→ **SOURCE PASSAGE**:
Vectors are one of the most useful container classes in the java.util package. However, they’re not right for everything. In particular, Vectors are slower than raw arrays; they can’t handle primitive data types, and they can be quite slow when inserting or removing objects from any place except the end of the Vector.

If you can use a fixed array instead of a Vector, you should. As a rough rule of thumb, any operation that uses a Vector is about three times slower than the same operation performed with a plain array. That’s primarily a result of the extra method calls needed to perform basic insertions, deletions, and accesses. It’s always better to do it directly if you can.

The most common reason to use a Vector is that you don’t know how many objects you’ll need to deal with at compile time, only at runtime. However, if the Vector is going to be filled only once and then not modified, you’re better off using a real array.

For example, one place common place vectors are used unnecessarily is in processing <PARAM> tags passed to an applet. It’s quite common to pass an undetermined number of parameters to an applet like this:

     <PARAM NAME="String1" VALUE="Kalel">
     <PARAM NAME="String2" VALUE="Kara">
     <PARAM NAME="String3" VALUE="Jorel">
     <PARAM NAME="String4" VALUE="Lara">
     <PARAM NAME="String5" VALUE="Lois">

You may not know when you compile an applet how many of these parameters there will be. At first glance this appears to be a perfect place for a Vector. You can read these parameters into the Vector in your applet’s init() method like this:

     Vector v = new Vector();
     String name = null;
     int i = 0;
     while ((name = getParameter("String" + ++i)) != null) {
      v.addElement(name);
     }

However, this is overkill. You do not need the full power of a Vector just to collect an undetermined number of quantities. There are several alternative solutions to this problem that don’t involve the overhead of a Vector. For example, you could create the Vector as above, then copy it into an array with an Enumeration, like this:

     String[] names = v.size();
     Enumeration e = names.elements();
     int i = 0;
     while (e.hasMoreElements()) {
      names[i++]  =(String)  e.nextElement();
     }

Alternatively, you could just use the first loop to determine how many PARAM tags you have to deal with, then use a second loop to read them, like this:

     String name = null;
     int i = 0;
     while ((name = getParameter("String" + ++i)) != null) {
     }
     String[] names = new String[i];
     for (int j = 0; j <= i; j++) {
      names[j] = getParameter("String" + (j+1));
     }

There are some other more complicated solutions, such as implementing your own growable array, but the bottom line is that you shouldn’t use a Vector as merely an array whose size will be determined at runtime. You should use a Vector only when the array is going to be constantly changing size and having elements removed and deleted. If you’re only calling addElement() and never insertElementAt(), contains(), removeElement(), or the other such methods of the Vector class, then using a Vector instead of a plain array will make your program slower than it needs to be.

→ **RECORD EXCERPTS**:

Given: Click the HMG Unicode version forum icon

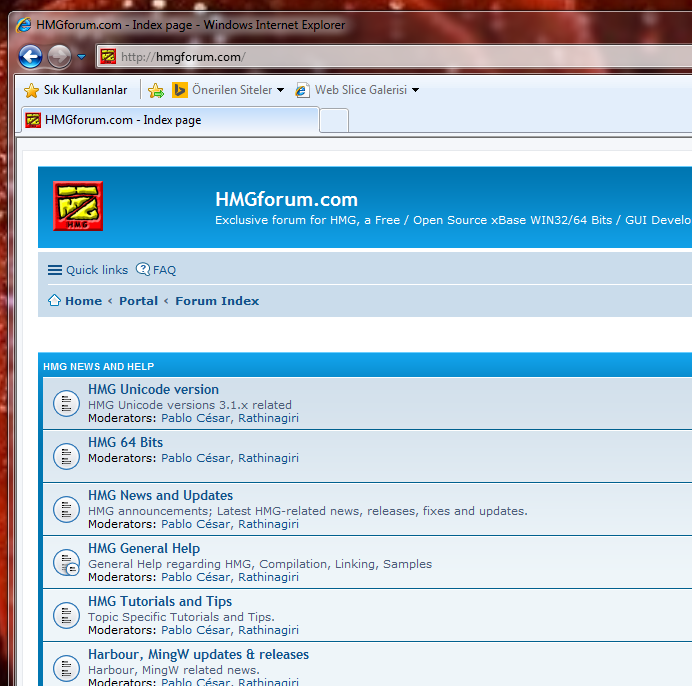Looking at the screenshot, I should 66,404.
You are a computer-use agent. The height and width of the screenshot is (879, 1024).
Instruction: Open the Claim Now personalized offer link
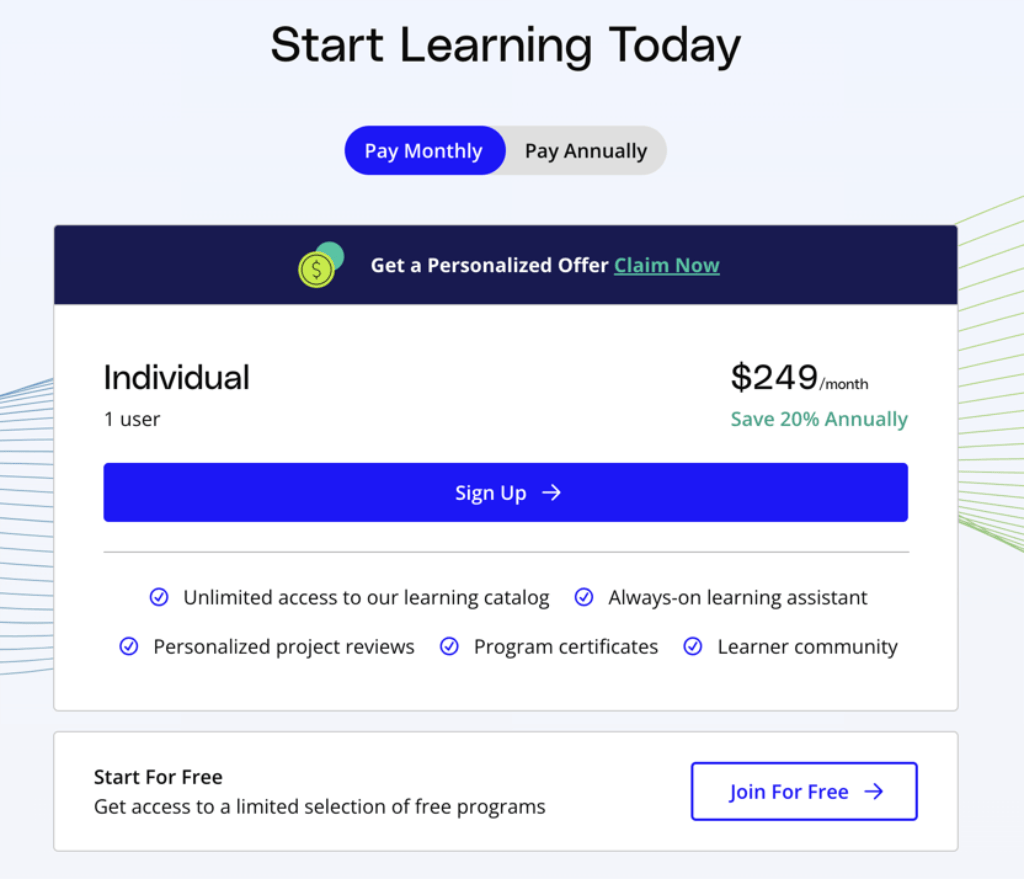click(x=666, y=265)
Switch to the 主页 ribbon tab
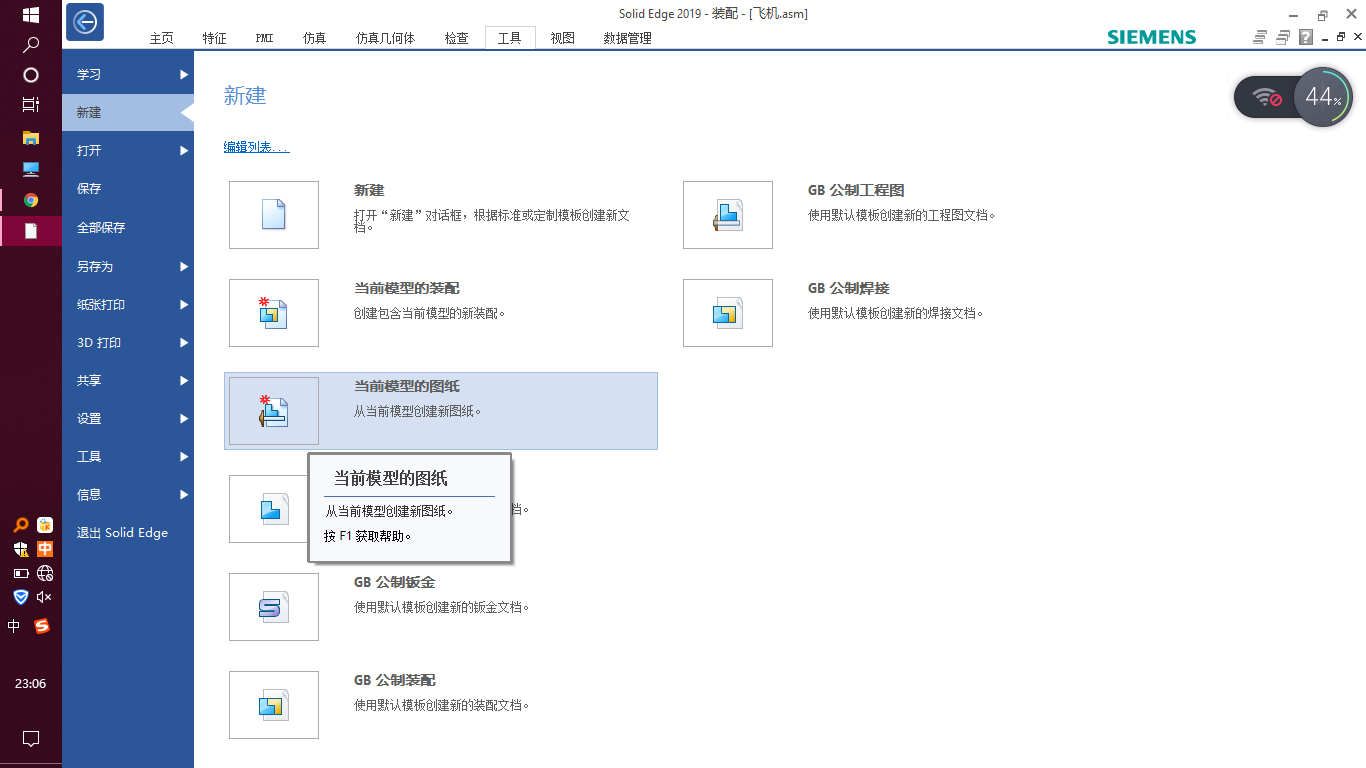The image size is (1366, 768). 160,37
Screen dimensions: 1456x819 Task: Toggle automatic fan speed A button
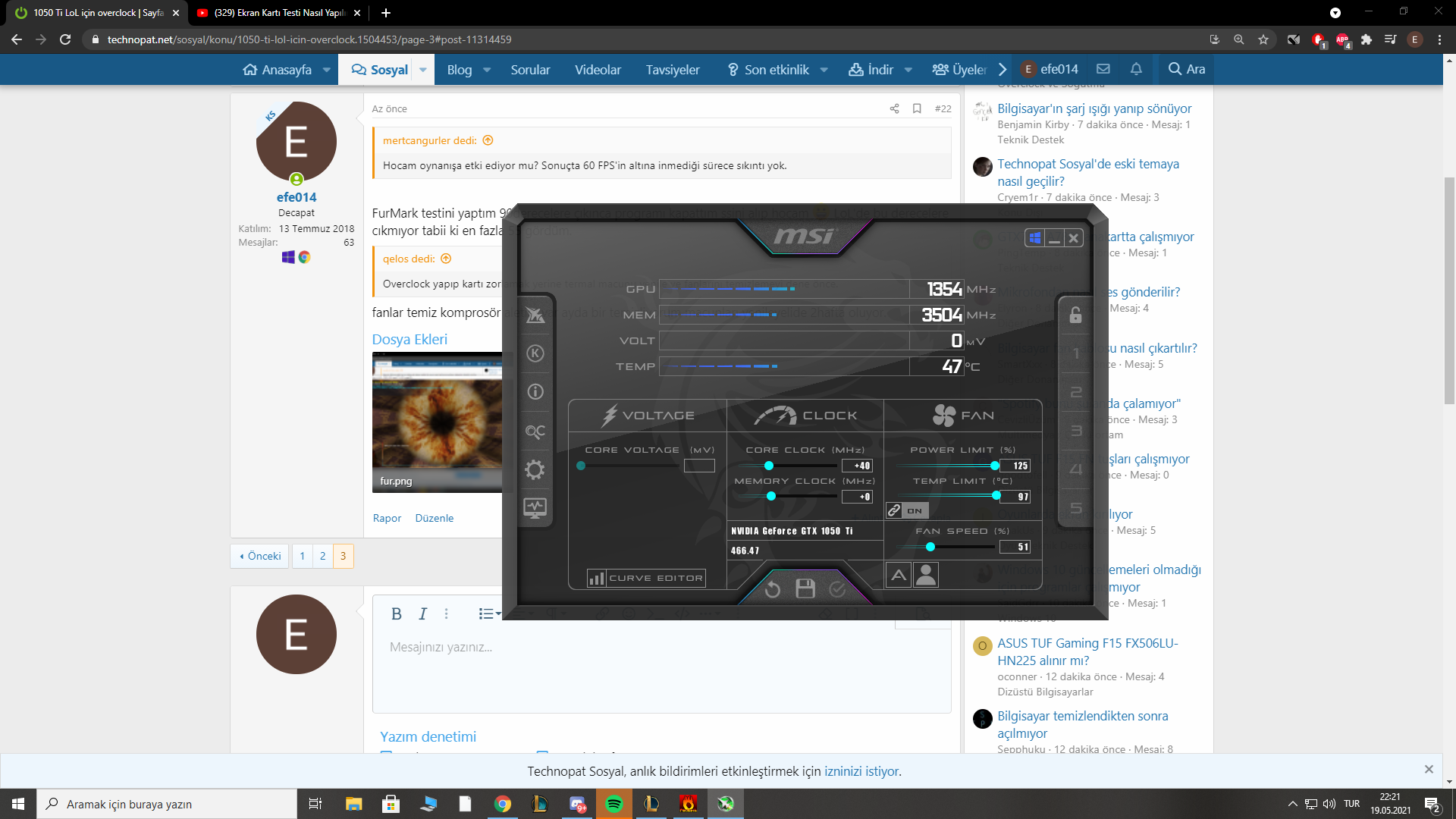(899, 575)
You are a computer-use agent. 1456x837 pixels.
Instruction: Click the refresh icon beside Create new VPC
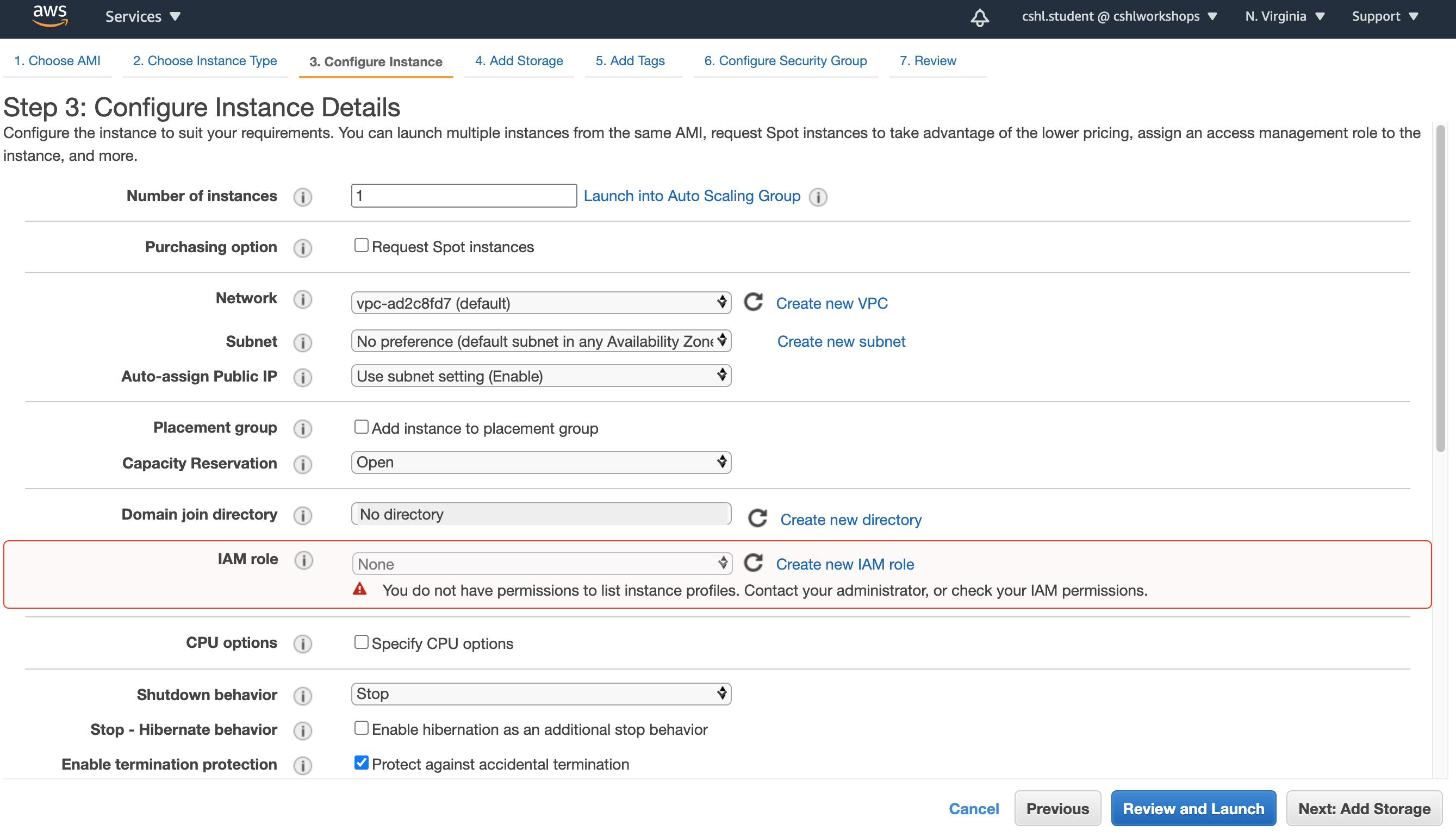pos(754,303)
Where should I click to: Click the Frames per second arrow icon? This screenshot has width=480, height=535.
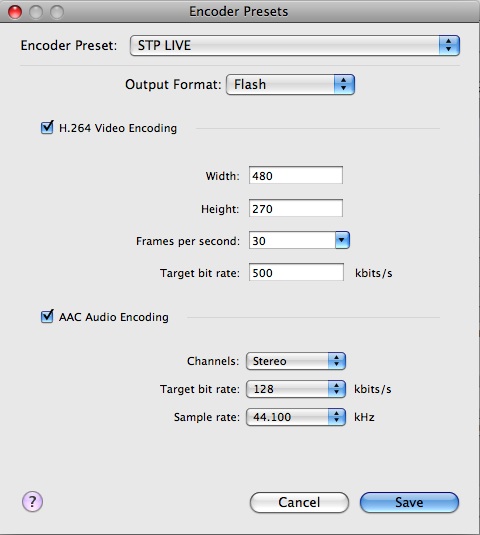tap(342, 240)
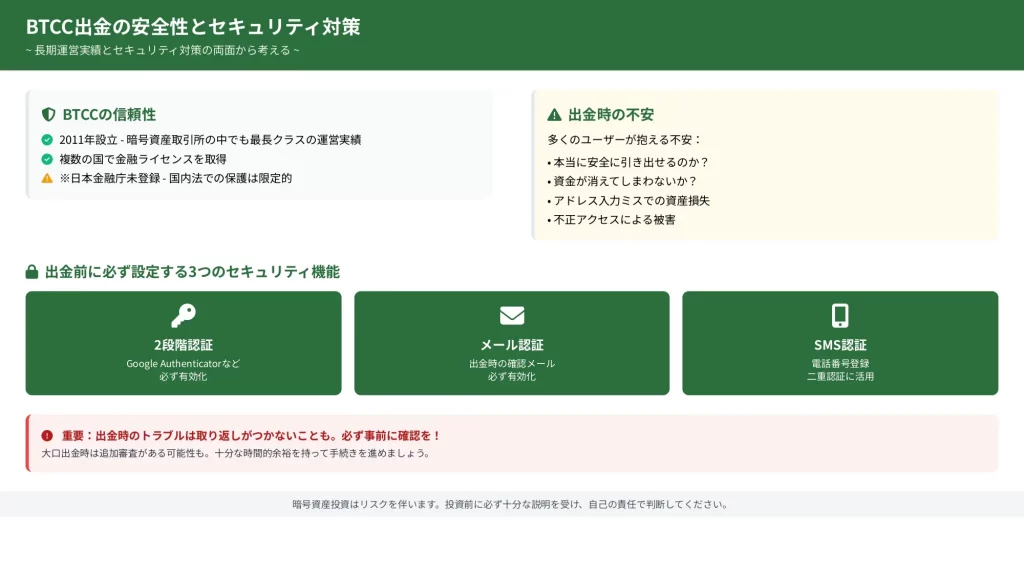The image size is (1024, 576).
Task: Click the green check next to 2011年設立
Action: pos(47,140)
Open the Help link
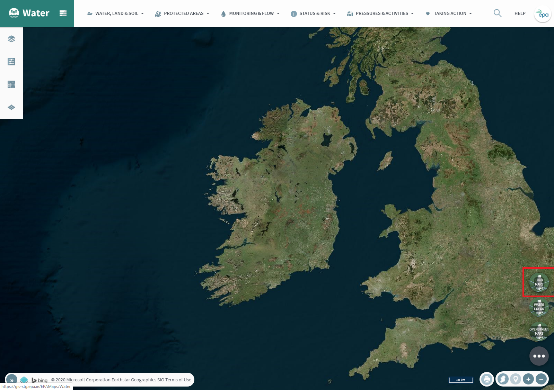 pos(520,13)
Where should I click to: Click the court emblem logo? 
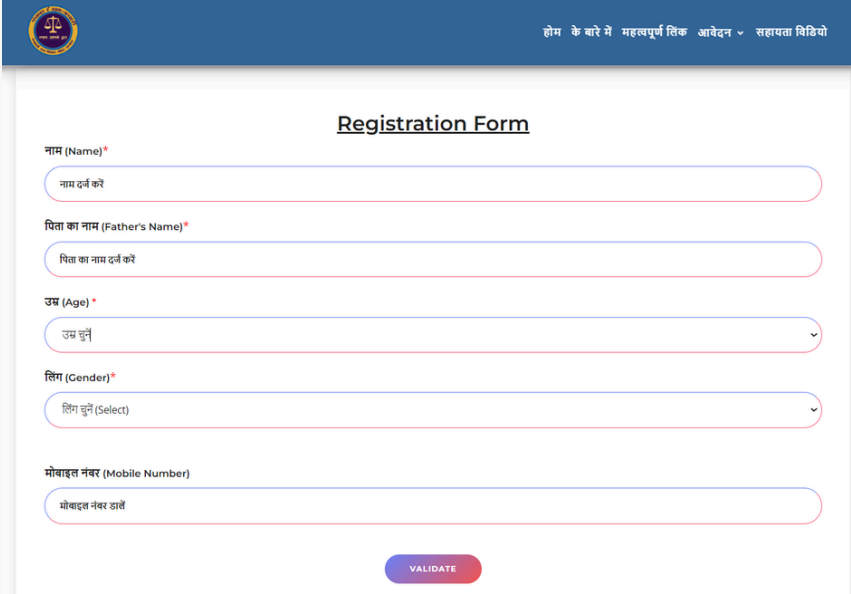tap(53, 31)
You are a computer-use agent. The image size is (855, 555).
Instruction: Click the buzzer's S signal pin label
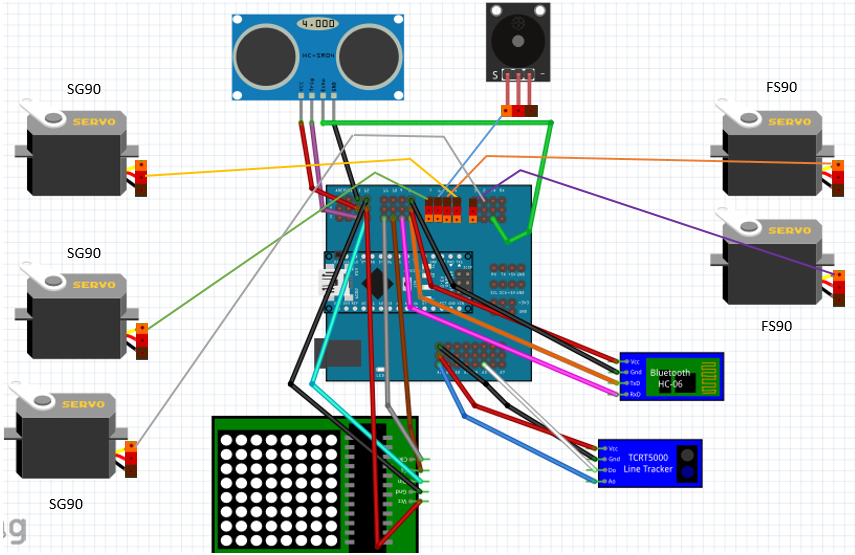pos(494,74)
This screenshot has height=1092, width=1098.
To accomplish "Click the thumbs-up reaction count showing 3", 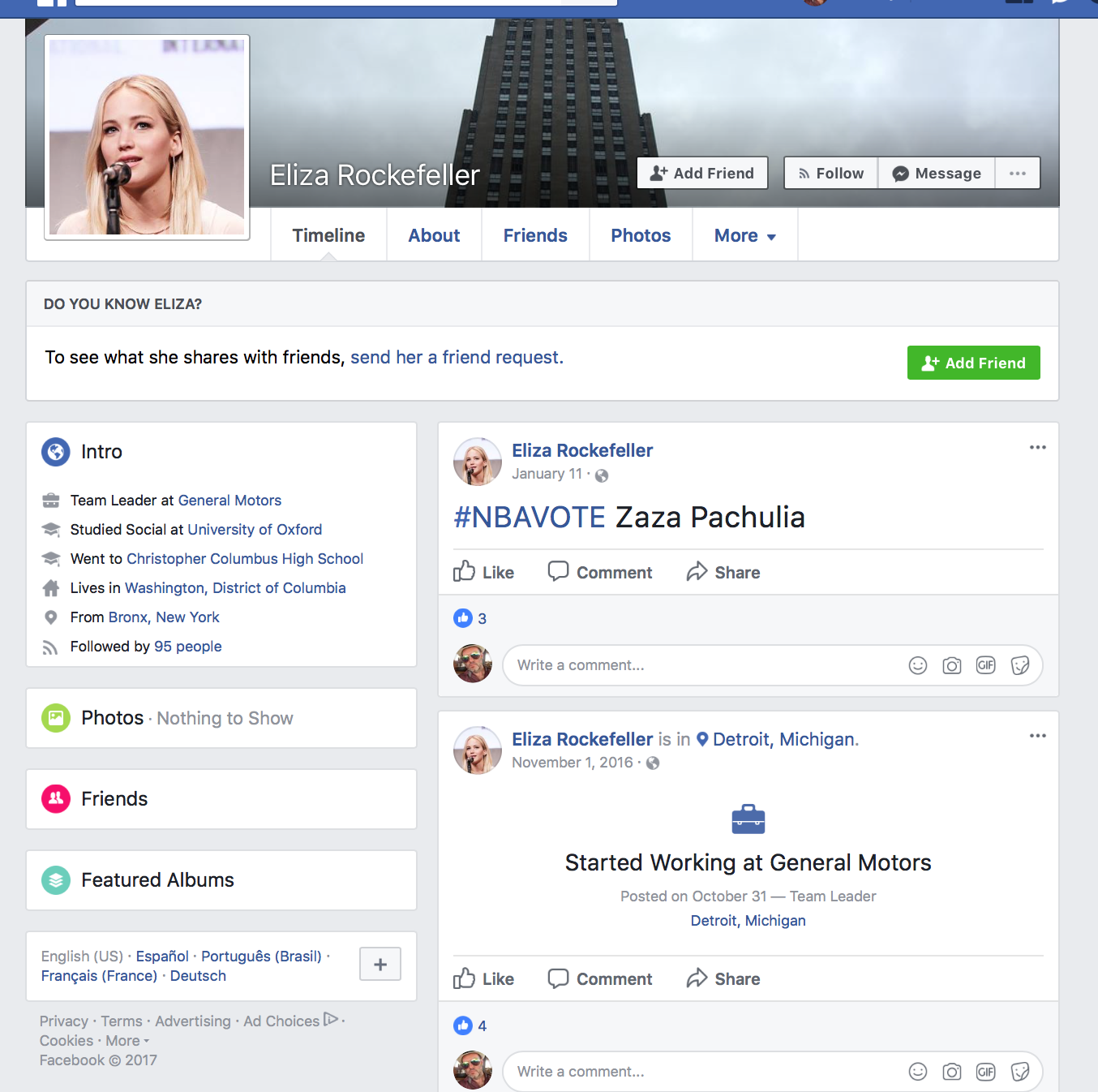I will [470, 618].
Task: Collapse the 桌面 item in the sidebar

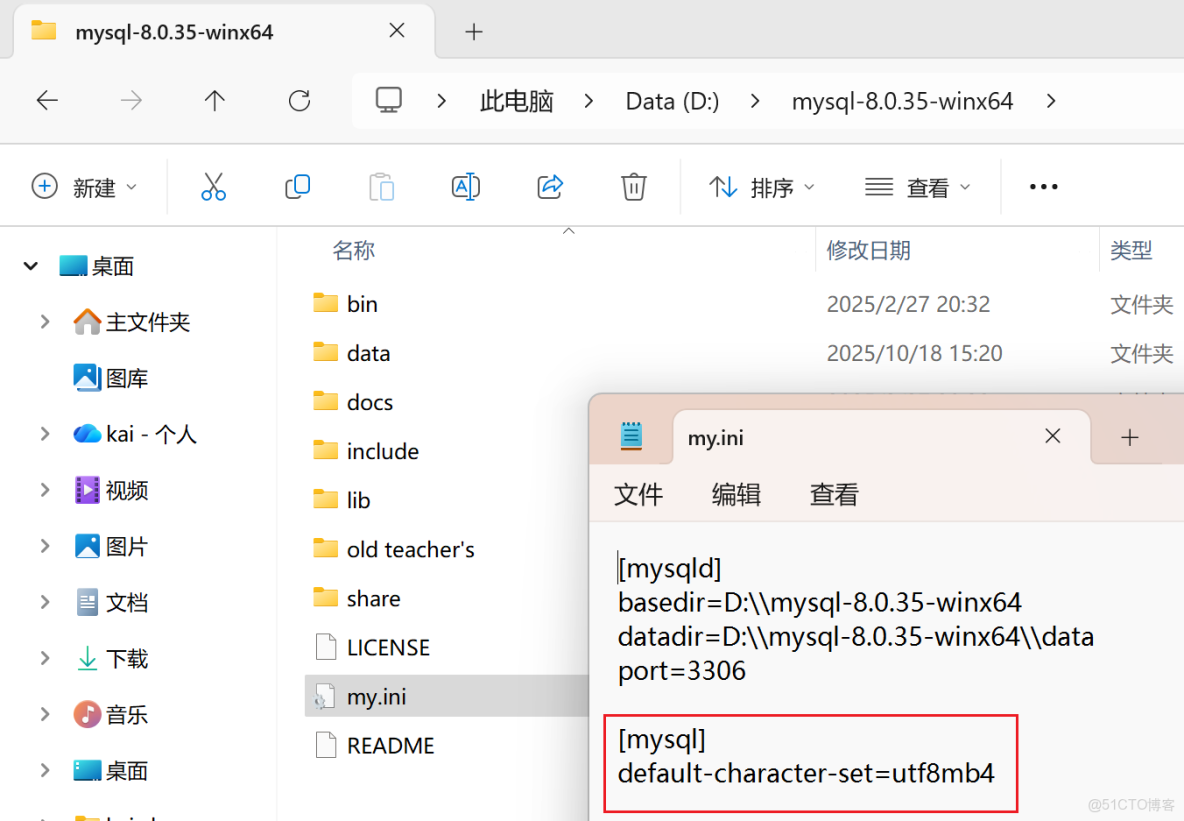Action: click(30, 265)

→ **WHAT TO DO**:
Answer these from the passage on Java Vectors:
1. In which package do Vectors belong?
2. As a rough rule of thumb, how much slower is an operation that uses a Vector than the same operation with a plain array?
3. In which applet method can the parameters be read into the Vector?
None of the entries are needed here.

→ **FINISHED TASK**:
1. java.util
2. About three times slower
3. init()